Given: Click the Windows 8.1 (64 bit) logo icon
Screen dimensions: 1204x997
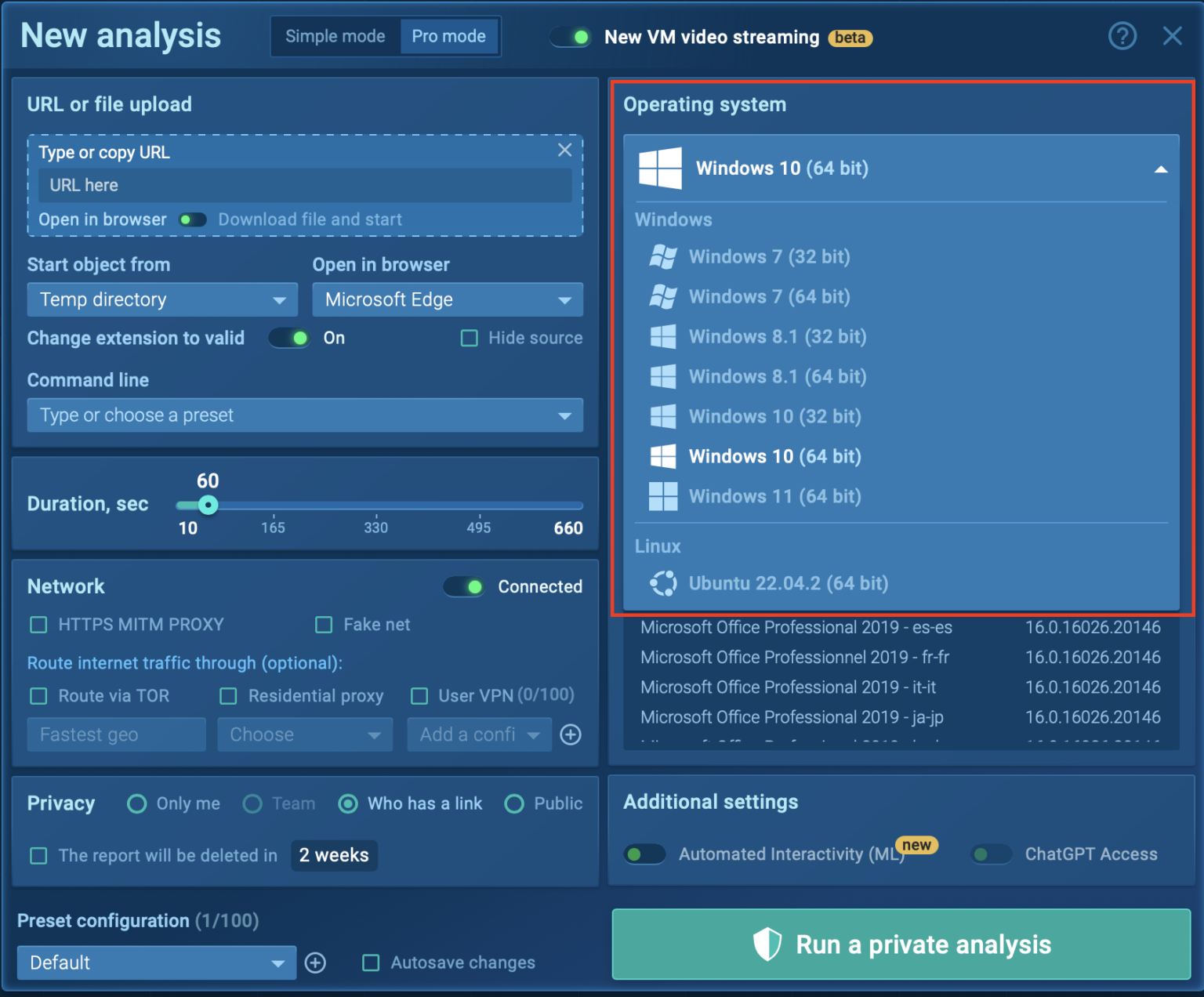Looking at the screenshot, I should click(x=663, y=376).
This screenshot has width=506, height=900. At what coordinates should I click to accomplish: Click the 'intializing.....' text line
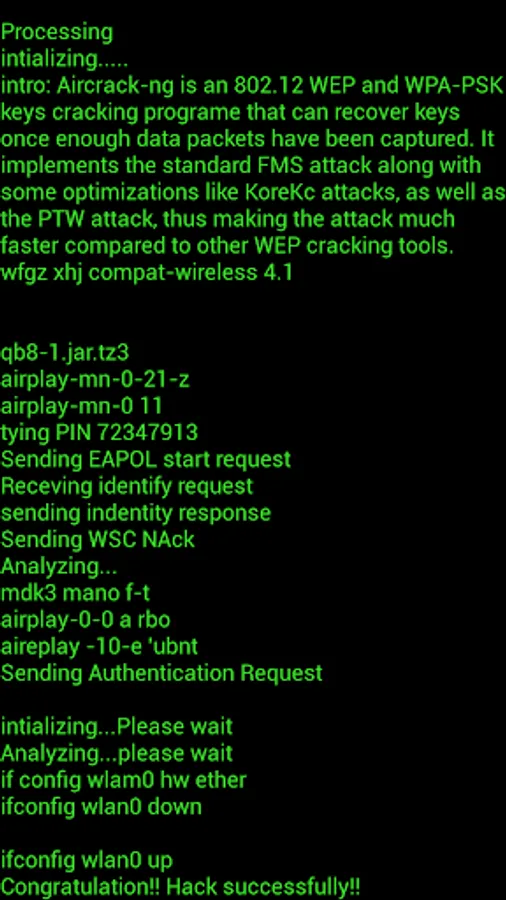click(64, 59)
□ □ □
→ Task statement
In the copy you return, include exactly the lines from the one containing "This screenshot has" through the final line of the listing, and no pictures.

→ Result below
This screenshot has width=506, height=900. At what coordinates should I click to accomplish: Click the 'intializing.....' text line
click(64, 59)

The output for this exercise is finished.